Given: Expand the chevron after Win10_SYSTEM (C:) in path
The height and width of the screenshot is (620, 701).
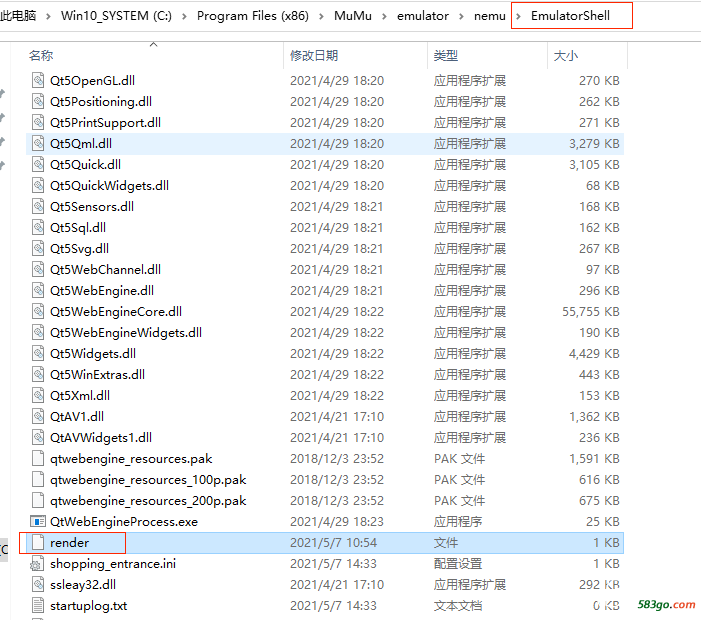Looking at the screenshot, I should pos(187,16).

...

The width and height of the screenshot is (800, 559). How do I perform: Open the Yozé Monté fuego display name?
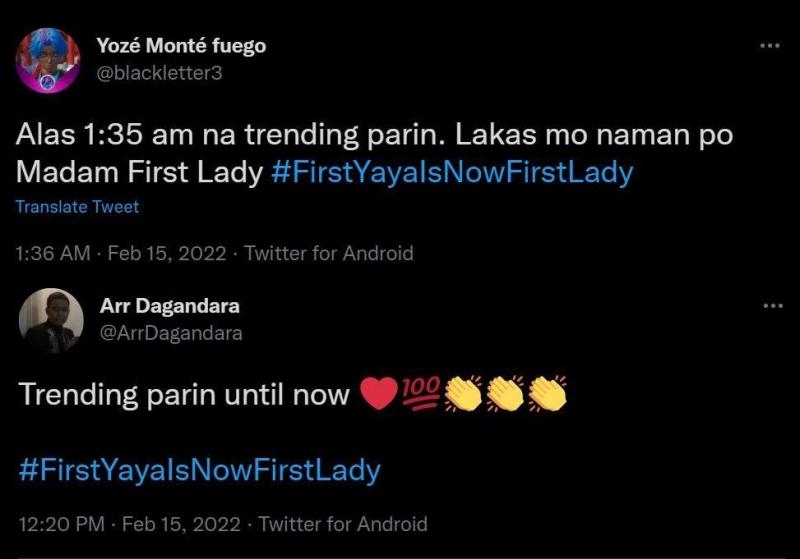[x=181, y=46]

• **GIVEN INSTRUCTION**
Could you copy the material verbatim, from the line holding "Given: Expand the" through the line holding "Looking at the", both included? Leave the pictures out.

• **TASK RESULT**
Given: Expand the chevron after Win10_SYSTEM (C:) in path
The height and width of the screenshot is (620, 701).
Looking at the screenshot, I should pos(187,16).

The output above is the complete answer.